What you have to do: Can you arrange every line of the records below as a Markdown table with the columns "Row" and "Record Line," numbering each row and leaving out blank lines?

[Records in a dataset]
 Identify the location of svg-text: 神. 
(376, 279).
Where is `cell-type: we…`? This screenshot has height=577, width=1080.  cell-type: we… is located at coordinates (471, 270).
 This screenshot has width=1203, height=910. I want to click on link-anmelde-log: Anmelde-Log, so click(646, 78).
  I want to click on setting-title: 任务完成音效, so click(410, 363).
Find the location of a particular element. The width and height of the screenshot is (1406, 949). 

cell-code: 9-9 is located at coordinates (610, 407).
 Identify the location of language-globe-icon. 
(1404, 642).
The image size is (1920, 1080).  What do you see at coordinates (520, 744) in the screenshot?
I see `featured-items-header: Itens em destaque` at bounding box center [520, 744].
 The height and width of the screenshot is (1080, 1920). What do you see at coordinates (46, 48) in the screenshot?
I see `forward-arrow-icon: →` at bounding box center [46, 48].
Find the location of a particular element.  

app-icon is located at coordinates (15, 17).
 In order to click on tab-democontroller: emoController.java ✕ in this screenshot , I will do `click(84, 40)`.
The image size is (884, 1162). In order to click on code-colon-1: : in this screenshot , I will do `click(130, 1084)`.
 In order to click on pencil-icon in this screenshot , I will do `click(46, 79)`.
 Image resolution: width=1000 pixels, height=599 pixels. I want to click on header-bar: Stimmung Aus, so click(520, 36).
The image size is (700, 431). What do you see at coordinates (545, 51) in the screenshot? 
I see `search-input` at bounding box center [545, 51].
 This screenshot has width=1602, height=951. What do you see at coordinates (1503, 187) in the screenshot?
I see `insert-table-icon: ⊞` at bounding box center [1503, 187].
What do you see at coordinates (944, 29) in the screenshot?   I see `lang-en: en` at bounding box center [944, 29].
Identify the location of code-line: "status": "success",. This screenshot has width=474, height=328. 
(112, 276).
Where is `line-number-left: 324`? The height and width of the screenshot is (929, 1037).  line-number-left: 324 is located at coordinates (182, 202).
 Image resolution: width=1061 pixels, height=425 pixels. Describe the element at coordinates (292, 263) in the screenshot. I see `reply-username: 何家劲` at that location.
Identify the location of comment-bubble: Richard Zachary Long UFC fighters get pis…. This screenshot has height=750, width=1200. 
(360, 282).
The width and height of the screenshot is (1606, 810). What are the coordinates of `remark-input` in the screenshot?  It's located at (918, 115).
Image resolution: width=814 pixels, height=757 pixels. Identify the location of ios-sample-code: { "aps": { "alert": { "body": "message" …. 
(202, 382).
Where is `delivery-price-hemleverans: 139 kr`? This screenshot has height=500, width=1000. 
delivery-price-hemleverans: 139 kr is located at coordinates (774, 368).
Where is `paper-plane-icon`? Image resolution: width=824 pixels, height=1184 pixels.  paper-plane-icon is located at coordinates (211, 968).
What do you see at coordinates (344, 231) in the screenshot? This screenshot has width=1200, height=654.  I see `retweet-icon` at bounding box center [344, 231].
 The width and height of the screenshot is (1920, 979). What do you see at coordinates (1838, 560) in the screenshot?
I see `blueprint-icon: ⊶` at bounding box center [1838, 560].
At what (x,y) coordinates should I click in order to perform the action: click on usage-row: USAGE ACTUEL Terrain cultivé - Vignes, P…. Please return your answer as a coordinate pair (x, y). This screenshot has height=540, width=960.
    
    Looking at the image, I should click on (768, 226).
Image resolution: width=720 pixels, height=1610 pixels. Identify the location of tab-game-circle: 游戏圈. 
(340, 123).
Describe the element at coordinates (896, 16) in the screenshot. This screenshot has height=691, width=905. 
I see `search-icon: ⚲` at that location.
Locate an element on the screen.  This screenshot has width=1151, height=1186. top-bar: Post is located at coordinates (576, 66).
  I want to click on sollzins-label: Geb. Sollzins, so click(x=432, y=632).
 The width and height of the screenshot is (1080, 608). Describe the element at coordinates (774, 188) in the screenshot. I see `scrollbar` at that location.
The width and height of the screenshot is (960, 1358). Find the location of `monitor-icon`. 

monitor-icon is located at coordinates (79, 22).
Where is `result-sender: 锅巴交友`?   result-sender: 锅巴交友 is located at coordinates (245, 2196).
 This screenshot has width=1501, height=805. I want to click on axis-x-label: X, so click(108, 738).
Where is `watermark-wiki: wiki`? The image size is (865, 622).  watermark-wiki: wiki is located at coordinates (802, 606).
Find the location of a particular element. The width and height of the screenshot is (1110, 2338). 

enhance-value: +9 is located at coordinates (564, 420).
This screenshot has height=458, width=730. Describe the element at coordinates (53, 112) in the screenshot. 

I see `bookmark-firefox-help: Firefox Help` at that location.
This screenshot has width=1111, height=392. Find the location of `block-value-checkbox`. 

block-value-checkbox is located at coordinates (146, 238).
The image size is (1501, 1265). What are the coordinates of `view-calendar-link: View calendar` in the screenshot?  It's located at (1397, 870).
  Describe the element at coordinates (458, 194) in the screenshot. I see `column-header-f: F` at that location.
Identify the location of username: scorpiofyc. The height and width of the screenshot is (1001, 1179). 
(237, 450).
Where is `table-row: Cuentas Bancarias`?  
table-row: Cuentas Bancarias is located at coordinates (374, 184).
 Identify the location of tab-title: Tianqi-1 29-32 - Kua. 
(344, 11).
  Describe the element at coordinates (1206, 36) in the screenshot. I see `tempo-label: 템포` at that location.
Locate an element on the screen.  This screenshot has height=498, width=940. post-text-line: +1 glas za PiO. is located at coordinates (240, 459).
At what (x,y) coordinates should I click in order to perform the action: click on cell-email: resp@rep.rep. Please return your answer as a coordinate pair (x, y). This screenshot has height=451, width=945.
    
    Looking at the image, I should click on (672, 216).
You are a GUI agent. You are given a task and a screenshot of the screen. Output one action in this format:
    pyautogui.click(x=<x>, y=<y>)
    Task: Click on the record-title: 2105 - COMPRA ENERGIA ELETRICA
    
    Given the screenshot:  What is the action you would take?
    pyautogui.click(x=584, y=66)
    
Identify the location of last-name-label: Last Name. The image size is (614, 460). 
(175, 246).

Output of the task:
| Row | Record Line |
|---|---|
| 1 |  Identify the location of svg-text: 神.  |
| 2 | (376, 279). |
| 3 | Where is `cell-type: we…`? This screenshot has height=577, width=1080.  cell-type: we… is located at coordinates (471, 270). |
| 4 |  This screenshot has width=1203, height=910. I want to click on link-anmelde-log: Anmelde-Log, so click(646, 78). |
| 5 |   I want to click on setting-title: 任务完成音效, so click(410, 363). |
| 6 | Find the location of a particular element. The width and height of the screenshot is (1406, 949).  |
| 7 | cell-code: 9-9 is located at coordinates (610, 407). |
| 8 |  Identify the location of language-globe-icon.  |
| 9 | (1404, 642). |
| 10 | The image size is (1920, 1080).  What do you see at coordinates (520, 744) in the screenshot? |
| 11 | I see `featured-items-header: Itens em destaque` at bounding box center [520, 744]. |
| 12 |  The height and width of the screenshot is (1080, 1920). What do you see at coordinates (46, 48) in the screenshot? |
| 13 | I see `forward-arrow-icon: →` at bounding box center [46, 48]. |
| 14 | Find the location of a particular element.   |
| 15 | app-icon is located at coordinates (15, 17). |
| 16 |  In order to click on tab-democontroller: emoController.java ✕ in this screenshot , I will do `click(84, 40)`. |
| 17 | The image size is (884, 1162). In order to click on code-colon-1: : in this screenshot , I will do `click(130, 1084)`. |
| 18 |  In order to click on pencil-icon in this screenshot , I will do `click(46, 79)`. |
| 19 |  Image resolution: width=1000 pixels, height=599 pixels. I want to click on header-bar: Stimmung Aus, so click(520, 36). |
| 20 | The image size is (700, 431). What do you see at coordinates (545, 51) in the screenshot?  |
| 21 | I see `search-input` at bounding box center [545, 51]. |
| 22 |  This screenshot has width=1602, height=951. What do you see at coordinates (1503, 187) in the screenshot? |
| 23 | I see `insert-table-icon: ⊞` at bounding box center [1503, 187]. |
| 24 | What do you see at coordinates (944, 29) in the screenshot?   I see `lang-en: en` at bounding box center [944, 29]. |
| 25 | Identify the location of code-line: "status": "success",. This screenshot has width=474, height=328.  |
| 26 | (112, 276). |
| 27 | Where is `line-number-left: 324`? The height and width of the screenshot is (929, 1037).  line-number-left: 324 is located at coordinates (182, 202). |
| 28 |  Image resolution: width=1061 pixels, height=425 pixels. Describe the element at coordinates (292, 263) in the screenshot. I see `reply-username: 何家劲` at that location. |
| 29 | Identify the location of comment-bubble: Richard Zachary Long UFC fighters get pis…. This screenshot has height=750, width=1200.  |
| 30 | (360, 282). |
| 31 | The width and height of the screenshot is (1606, 810). What are the coordinates of `remark-input` in the screenshot?  It's located at (918, 115). |
| 32 | Image resolution: width=814 pixels, height=757 pixels. Identify the location of ios-sample-code: { "aps": { "alert": { "body": "message" ….  |
| 33 | (202, 382). |
| 34 | Where is `delivery-price-hemleverans: 139 kr`? This screenshot has height=500, width=1000.  |
| 35 | delivery-price-hemleverans: 139 kr is located at coordinates (774, 368). |
| 36 | Where is `paper-plane-icon`? Image resolution: width=824 pixels, height=1184 pixels.  paper-plane-icon is located at coordinates (211, 968). |
| 37 | What do you see at coordinates (344, 231) in the screenshot? This screenshot has width=1200, height=654.  I see `retweet-icon` at bounding box center [344, 231]. |
| 38 |  The width and height of the screenshot is (1920, 979). What do you see at coordinates (1838, 560) in the screenshot? |
| 39 | I see `blueprint-icon: ⊶` at bounding box center [1838, 560]. |
| 40 | At what (x,y) coordinates should I click in order to perform the action: click on usage-row: USAGE ACTUEL Terrain cultivé - Vignes, P…. Please return your answer as a coordinate pair (x, y). This screenshot has height=540, width=960. |
| 41 |     Looking at the image, I should click on (768, 226). |
| 42 | Image resolution: width=720 pixels, height=1610 pixels. Identify the location of tab-game-circle: 游戏圈.  |
| 43 | (340, 123). |
| 44 | Describe the element at coordinates (896, 16) in the screenshot. This screenshot has height=691, width=905.  |
| 45 | I see `search-icon: ⚲` at that location. |
| 46 | Locate an element on the screen.  This screenshot has width=1151, height=1186. top-bar: Post is located at coordinates (576, 66). |
| 47 |   I want to click on sollzins-label: Geb. Sollzins, so click(x=432, y=632). |
| 48 |  The width and height of the screenshot is (1080, 608). Describe the element at coordinates (774, 188) in the screenshot. I see `scrollbar` at that location. |
| 49 | The width and height of the screenshot is (960, 1358). Find the location of `monitor-icon`.  |
| 50 | monitor-icon is located at coordinates (79, 22). |
| 51 | Where is `result-sender: 锅巴交友`?   result-sender: 锅巴交友 is located at coordinates (245, 2196). |
| 52 |  This screenshot has width=1501, height=805. I want to click on axis-x-label: X, so click(108, 738). |
| 53 | Where is `watermark-wiki: wiki`? The image size is (865, 622).  watermark-wiki: wiki is located at coordinates (802, 606). |
| 54 | Find the location of a particular element. The width and height of the screenshot is (1110, 2338).  |
| 55 | enhance-value: +9 is located at coordinates (564, 420). |
| 56 | This screenshot has height=458, width=730. Describe the element at coordinates (53, 112) in the screenshot.  |
| 57 | I see `bookmark-firefox-help: Firefox Help` at that location. |
| 58 | This screenshot has width=1111, height=392. Find the location of `block-value-checkbox`.  |
| 59 | block-value-checkbox is located at coordinates (146, 238). |
| 60 | The image size is (1501, 1265). What are the coordinates of `view-calendar-link: View calendar` in the screenshot?  It's located at (1397, 870). |
| 61 |   Describe the element at coordinates (458, 194) in the screenshot. I see `column-header-f: F` at that location. |
| 62 | Identify the location of username: scorpiofyc. The height and width of the screenshot is (1001, 1179).  |
| 63 | (237, 450). |
| 64 | Where is `table-row: Cuentas Bancarias`?   |
| 65 | table-row: Cuentas Bancarias is located at coordinates (374, 184). |
| 66 |  Identify the location of tab-title: Tianqi-1 29-32 - Kua.  |
| 67 | (344, 11). |
| 68 |   Describe the element at coordinates (1206, 36) in the screenshot. I see `tempo-label: 템포` at that location. |
| 69 | Locate an element on the screen.  This screenshot has height=498, width=940. post-text-line: +1 glas za PiO. is located at coordinates (240, 459). |
| 70 | At what (x,y) coordinates should I click in order to perform the action: click on cell-email: resp@rep.rep. Please return your answer as a coordinate pair (x, y). This screenshot has height=451, width=945. |
| 71 |     Looking at the image, I should click on (672, 216). |
| 72 | You are a GUI agent. You are given a task and a screenshot of the screen. Output one action in this format: |
| 73 |     pyautogui.click(x=<x>, y=<y>) |
| 74 |     Task: Click on the record-title: 2105 - COMPRA ENERGIA ELETRICA |
| 75 |     Given the screenshot:  What is the action you would take? |
| 76 |     pyautogui.click(x=584, y=66) |
| 77 | Identify the location of last-name-label: Last Name. The image size is (614, 460).  |
| 78 | (175, 246). |